|WikiProject Statistics||(Rated Start-class, Low-importance)|
Not minimum variance
The incorrect label for Ward as "minimum variance" method is widely spread, unfortunately. But in fact this method is "minimum increase of sum-of-squares (of errors)", which is not minimum variance. If it were minimum variance, the decision to link a cluster with a singleton point would always be the same as the decision made by centroid linkage method in that case (because assigning a point to the closest centroid guarantees the new cluster with minimal variance), but that is not the case and the two methods - Ward and centroid - can make different decisions in the above situation. See Podany, J. New combinatorial clustering methods // Vegetatio, vol 81, 1989, where on page 67 he's up in arms against incorrect labels for Ward's method.
The objective function of Ward's method is to minimize, at each step, 2*[SS12-(SS1+SS2)], where SS1 and SS2 are the within-cluster errors of clusters 1 and 2 and SS12 is the within-cluster error of their combined cluster.
Why do we multiply by 2?
The formula of Wards Method is : 2*[SS12-(SS1+SS2)]

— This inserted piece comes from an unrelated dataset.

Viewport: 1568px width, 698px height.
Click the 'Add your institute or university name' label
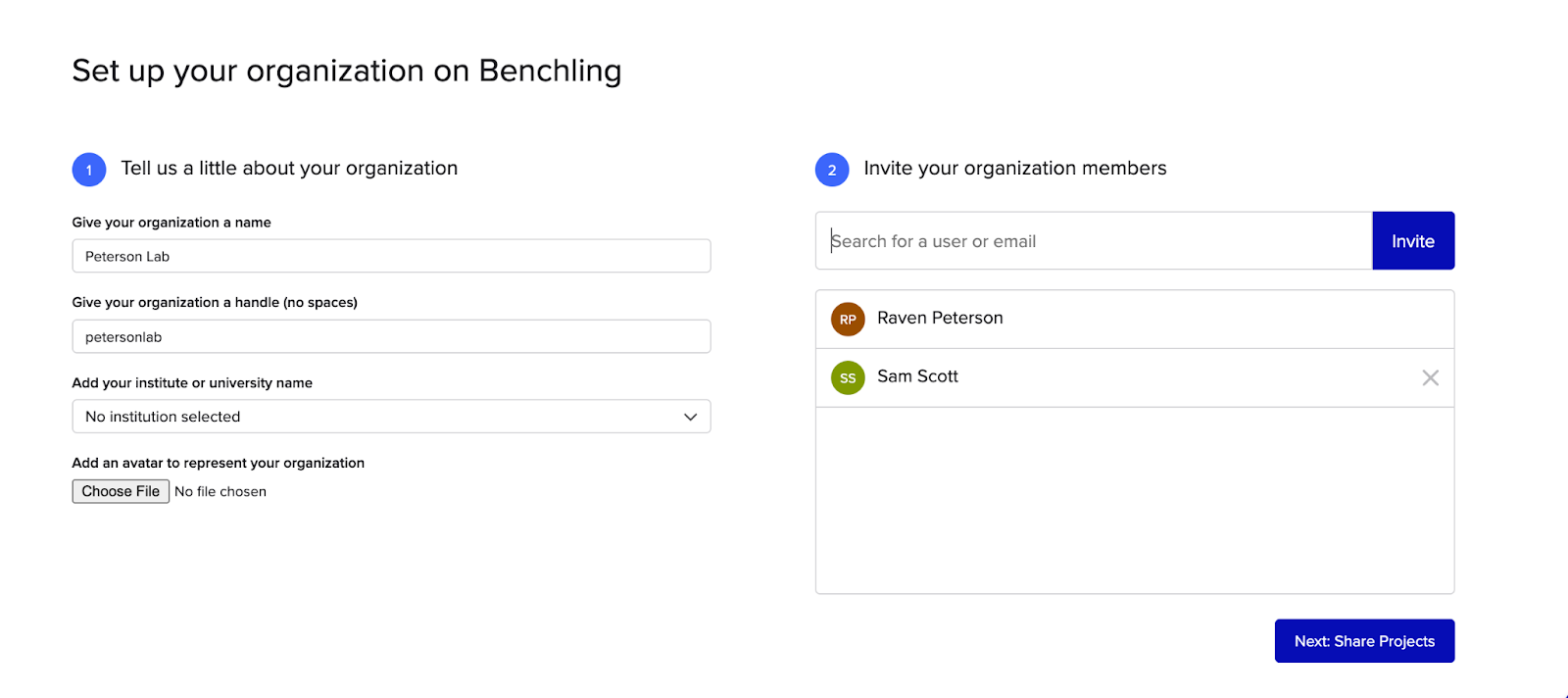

And our aim is minimizing this right?
Does it matter we multiply with 2 or not? I am trying to formulate algo based on SSE BurstPower (talk) 16:38, 2 March 2016 (UTC)
→ Reply to BurstPower
Lance-Williams formula for Ward's method, on a step where clusters 1 and 2 have merged into cluster t, and now the distances between t and every other cluster r are being updated, is:
Dtr = [(Nr+N1)*Dr1+(Nr+N2)*Dr2-Nr*D12] / (Nr+Nt),
where some "Dij" is the distance between clusters i and j, and Ni is the number of points in cluster i.
Now, if the input distances are squared euclidean ones then this formula corresponds to the objective function Dtr = 2*[SS12-(SS1+SS2)].
Clearly, the 2 multiplier can be avoided on the steps (in order to speed up the process). Just divide the input squared distances by 2 before starting the agglomeration. Then the above Lance-Williams formula will correspond to objective function in the form Dtr = SS12-(SS1+SS2). So, you can go either way (with the same result), but the second one is programmically better: no need to multiply by 2 on every step.184.108.40.206 (talk) 19:09, 15 March 2016 (UTC)